Registered investment advisors (RIAs) already had to act in a fiduciary regard. Under the new rule, all investment professionals — brokers, planners and insurance agents, as well as RIAs — are also now held to the fiduciary standard when making financial recommendations for retirement accounts. Before implementation of the rule, some insurance agents, for example, commonly misrepresented and wantonly sold fixed indexed annuities (FIAs) to retirees solely because they pay among the highest commissions.
What is being delayed repeatedly is the penalty aspect of the Fiduciary Rule – per the contract requirement, the ability to sue the broker if he or she doesn’t abide by the new rules.
The idea behind the delay is too simplify and streamline the rule. It’s not as simple as this, however. The Labor Department is considering loosening restrictions on types of transactions prohibited under the rule. Annuities, for example, could become exempt. In particular, that would be problematic regarding the sale of popular FIAs – high-commission products prone to exaggeration.
This, in particular, is why shopping around is so important…FIAs are popular because they pay more when the markets rise and insulate owners from losses in bad markets. They can do this because they only pay a percentage of market gains, sometimes a small one, and buyers are not always told this.

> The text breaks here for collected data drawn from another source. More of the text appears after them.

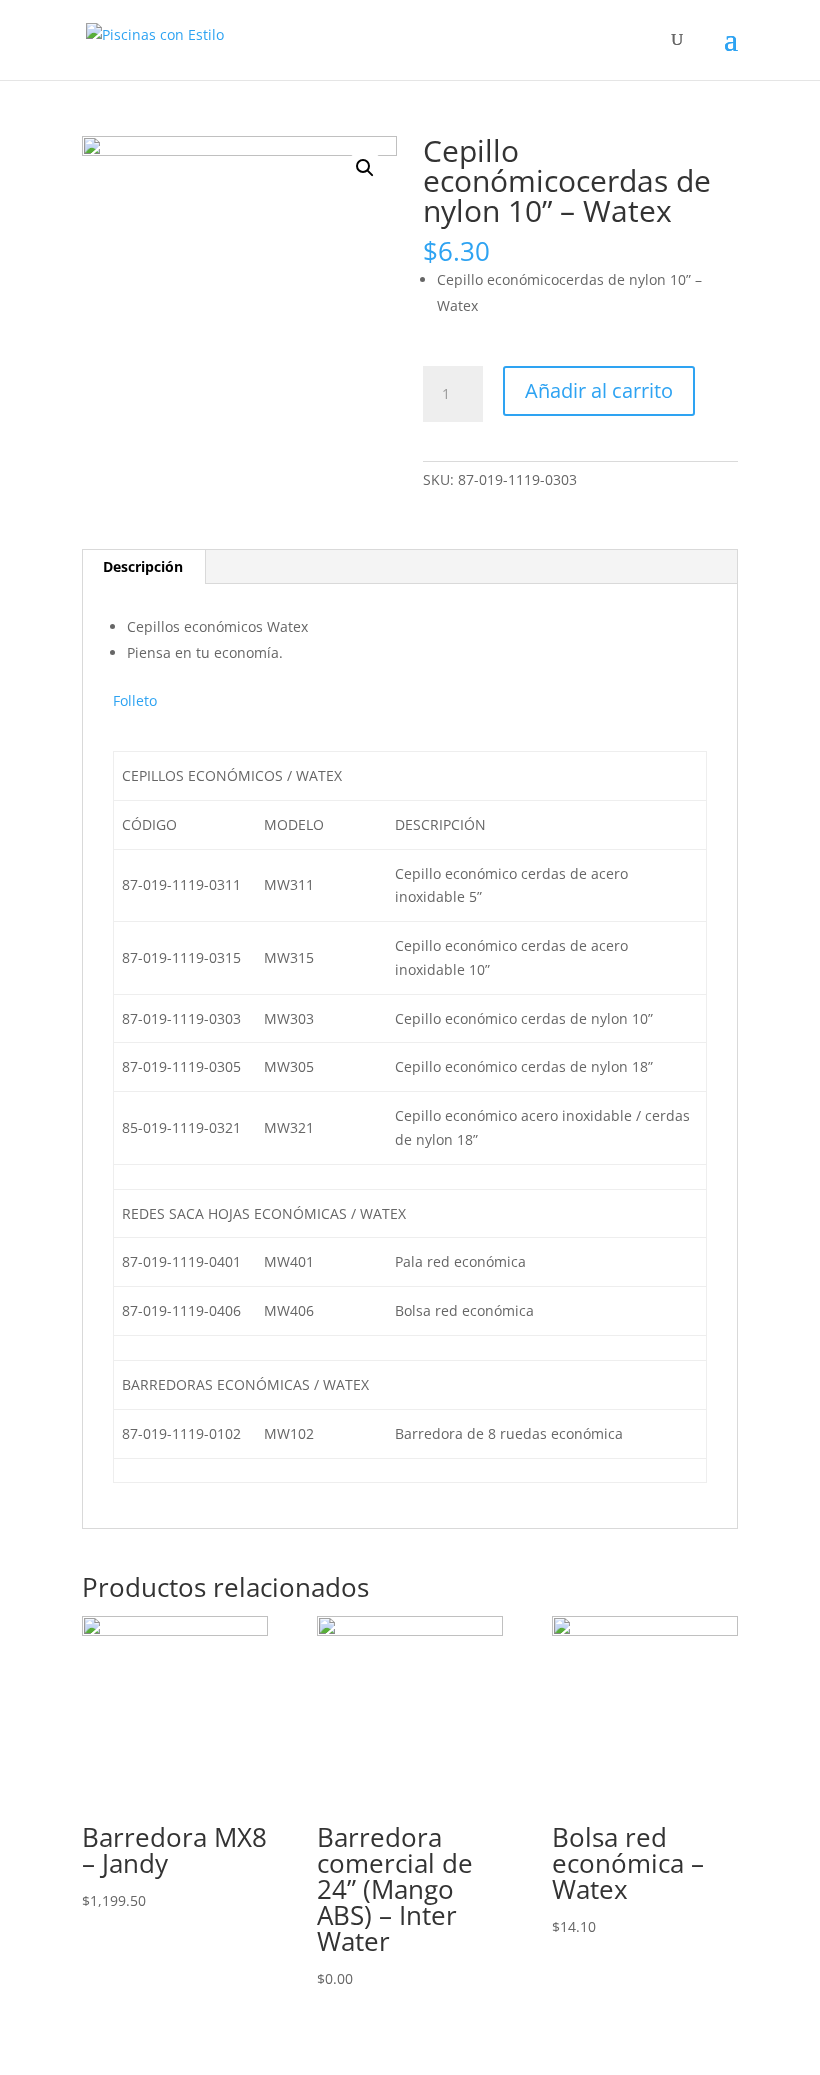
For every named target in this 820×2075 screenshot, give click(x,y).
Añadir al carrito (599, 390)
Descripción (143, 566)
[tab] (143, 567)
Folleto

The good news is that the Fiduciary Rule has attracted a lot of media attention. As a result, many potential new clients are now aware of what it means to be a fiduciary and, more important, are increasingly demanding a higher standard of care. Many now will work only with fiduciaries. This means financial services providers are increasingly under pressure to uphold the fiduciary standard or face repercussions, regardless of what happens to the Fiduciary Rule.
There is, after all, a lot of pressure to follow the money.